### What you need to do:
Rewrite the part of the records that starts with the line containing "Identify the location" and continues to the end of the records as a numbered list, leaving out blank lines. Include both ends, and leave the pictures out.

### Data provided:
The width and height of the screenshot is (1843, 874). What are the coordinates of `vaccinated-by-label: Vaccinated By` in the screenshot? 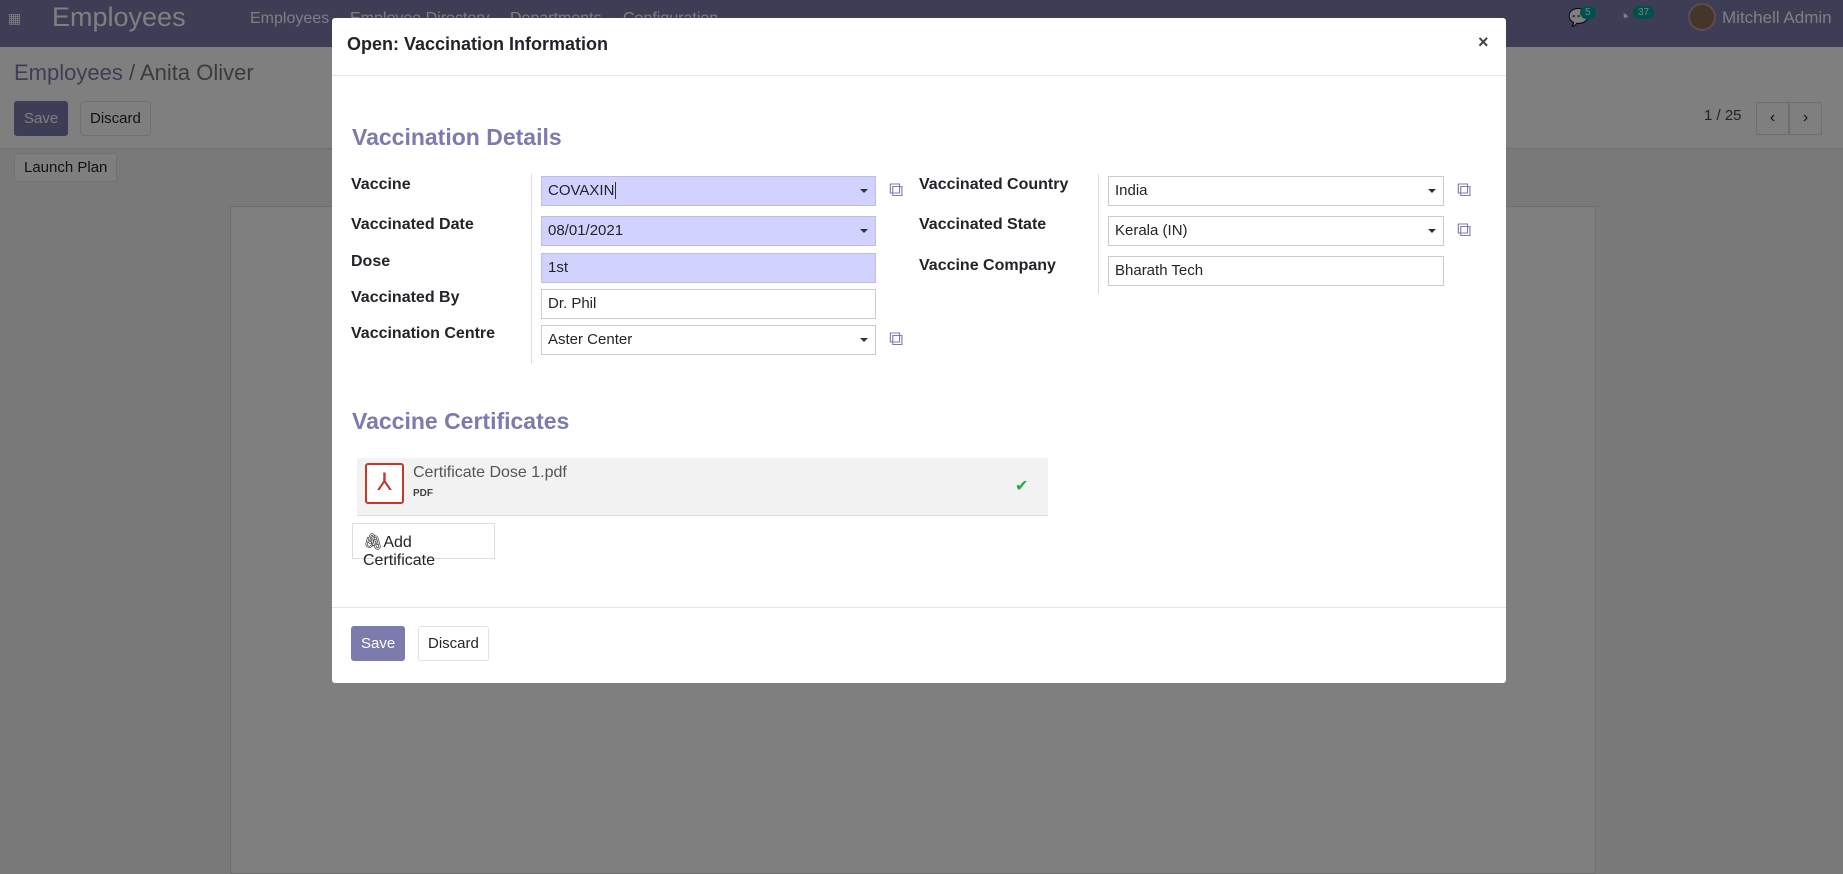 It's located at (406, 298).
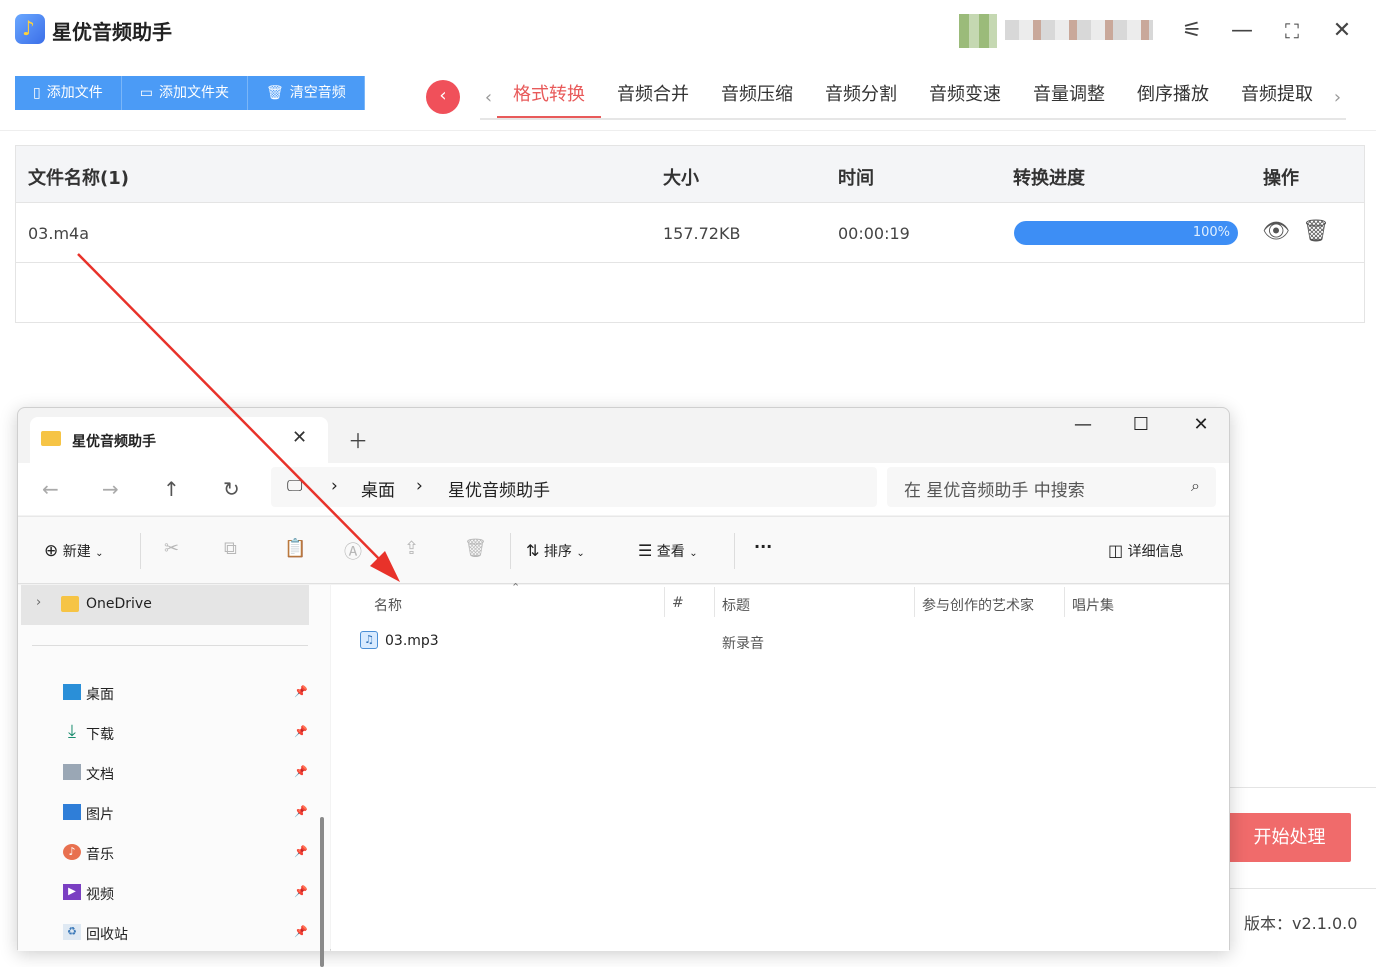  What do you see at coordinates (74, 551) in the screenshot?
I see `new-button: ⊕ 新建 ⌄` at bounding box center [74, 551].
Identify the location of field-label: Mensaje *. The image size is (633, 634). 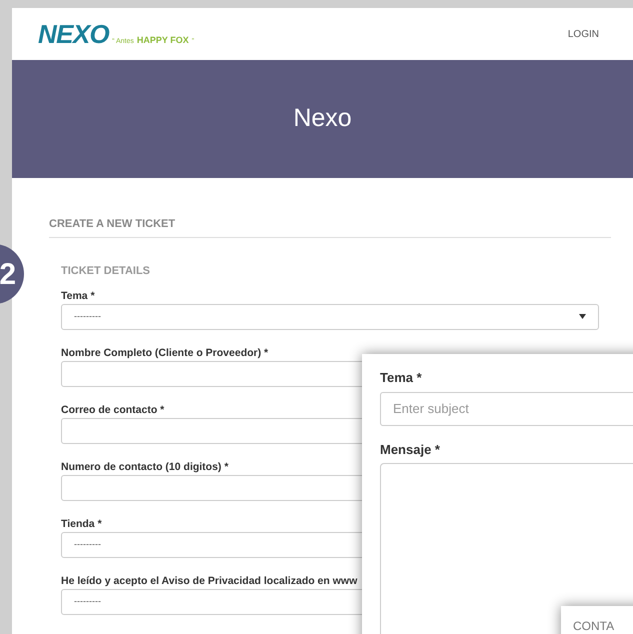
(410, 450).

### Solution to this problem:
1. Identify the location of field-label: Mensaje *. The image size is (633, 634). 
2. (410, 450).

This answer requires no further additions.